= DESCRIPTION OF THE TASK =
Please lay out the rows from their very start through the line containing "welcome-line: Bem-vindo ao nosso aplicativo de eventos… is", both ends included, as a Markdown table with columns No. and Text, skipping blank lines. Leave the pictures out.

= RECORDS =

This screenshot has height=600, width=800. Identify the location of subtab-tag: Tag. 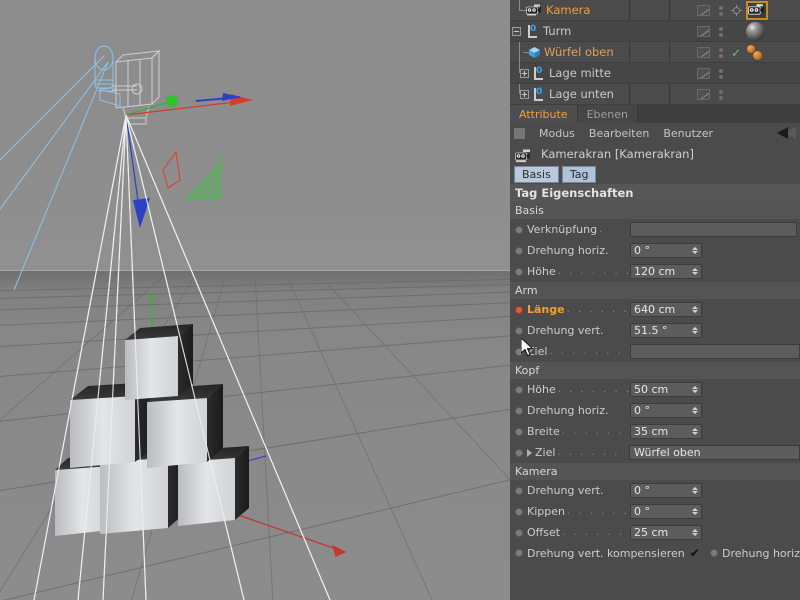
(579, 174).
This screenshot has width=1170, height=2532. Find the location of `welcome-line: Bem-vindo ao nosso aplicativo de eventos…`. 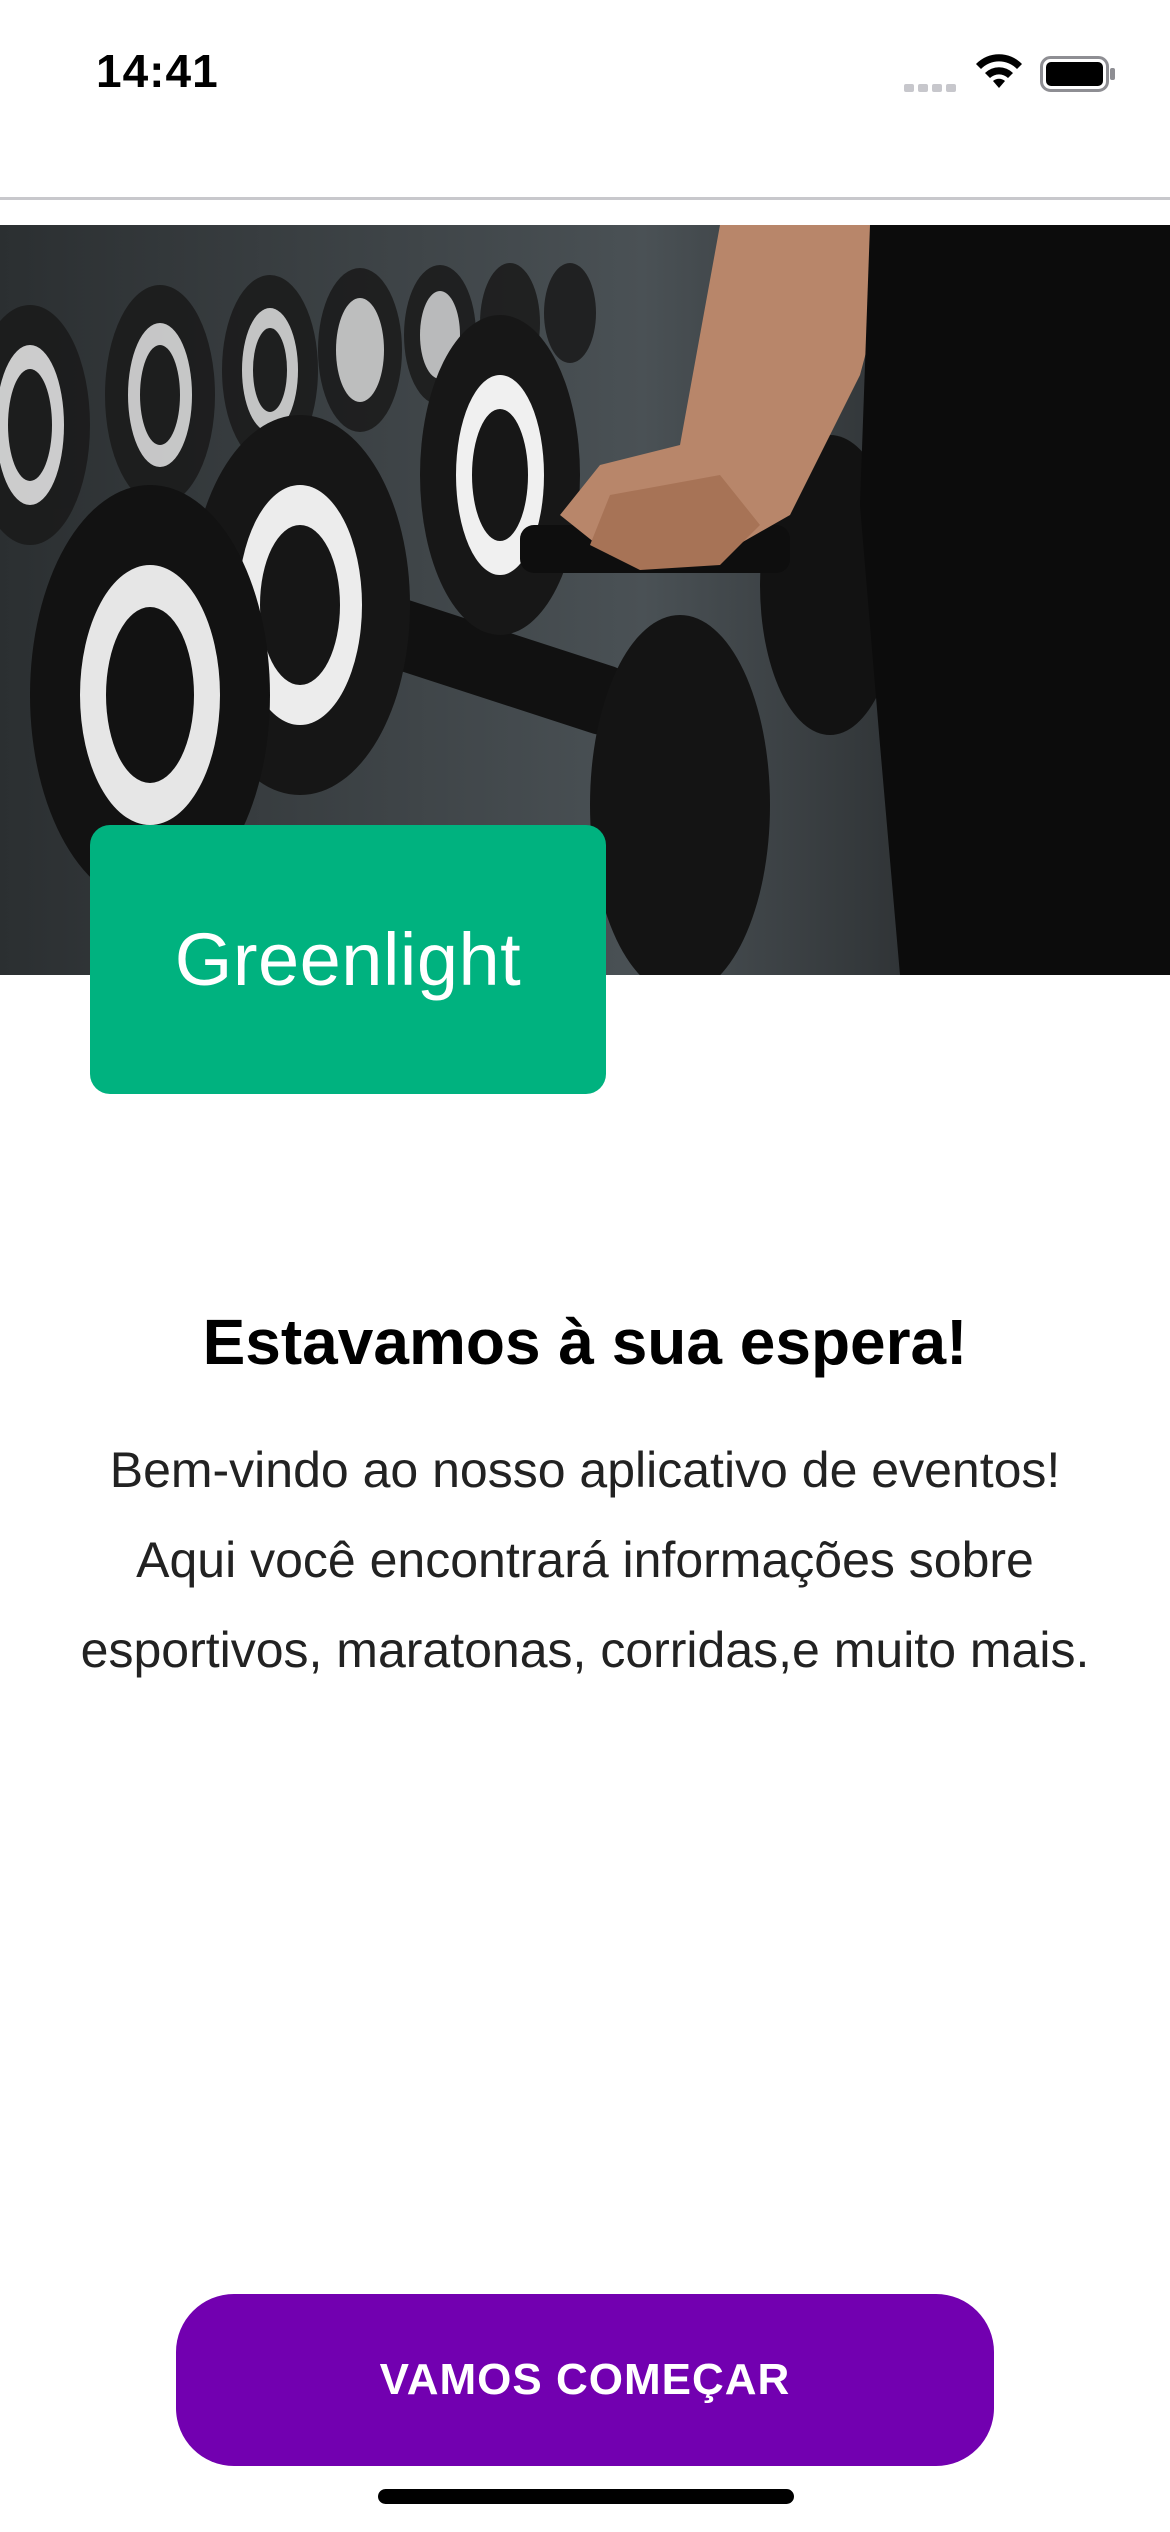

welcome-line: Bem-vindo ao nosso aplicativo de eventos… is located at coordinates (585, 1470).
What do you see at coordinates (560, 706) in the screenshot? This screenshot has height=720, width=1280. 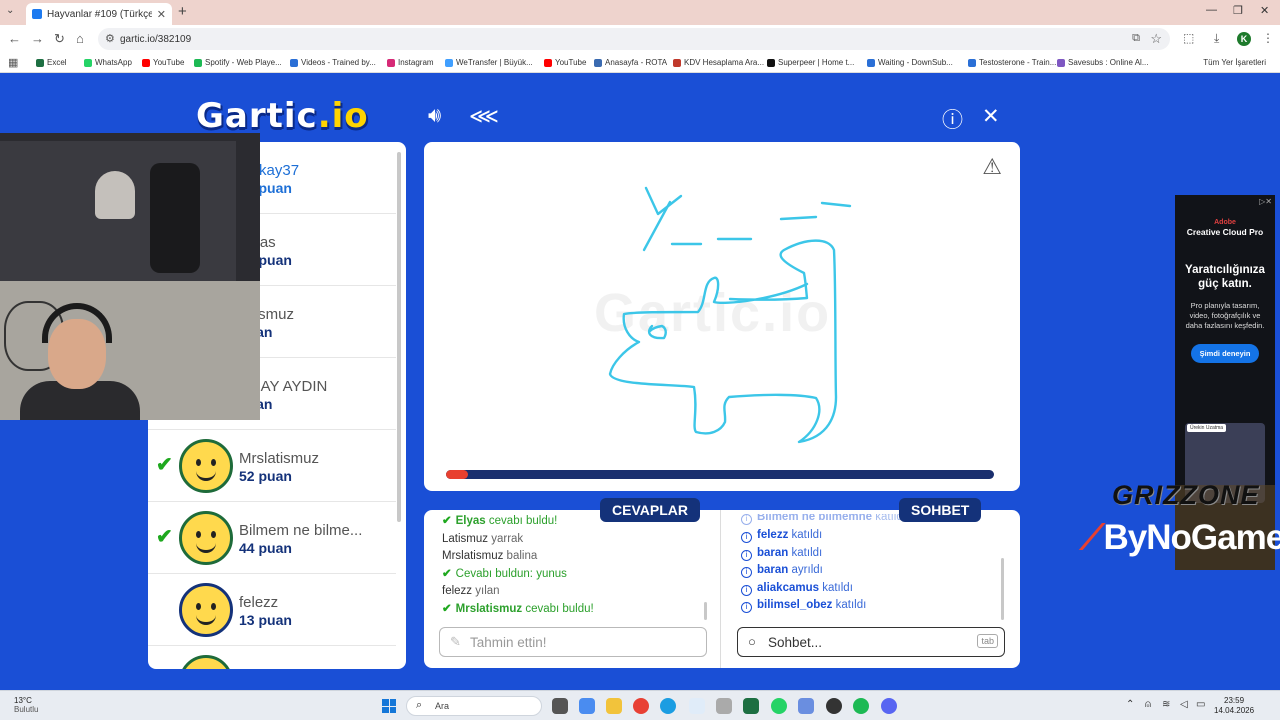 I see `task-view-icon` at bounding box center [560, 706].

= REPLY TO THE TASK =
| No. | Text |
|---|---|
| 1 | This screenshot has height=600, width=800. Identify the location of subtab-tag: Tag.  |
| 2 | (579, 174). |
| 3 | This screenshot has width=1170, height=2532. Find the location of `welcome-line: Bem-vindo ao nosso aplicativo de eventos…`.  |
| 4 | welcome-line: Bem-vindo ao nosso aplicativo de eventos… is located at coordinates (585, 1470). |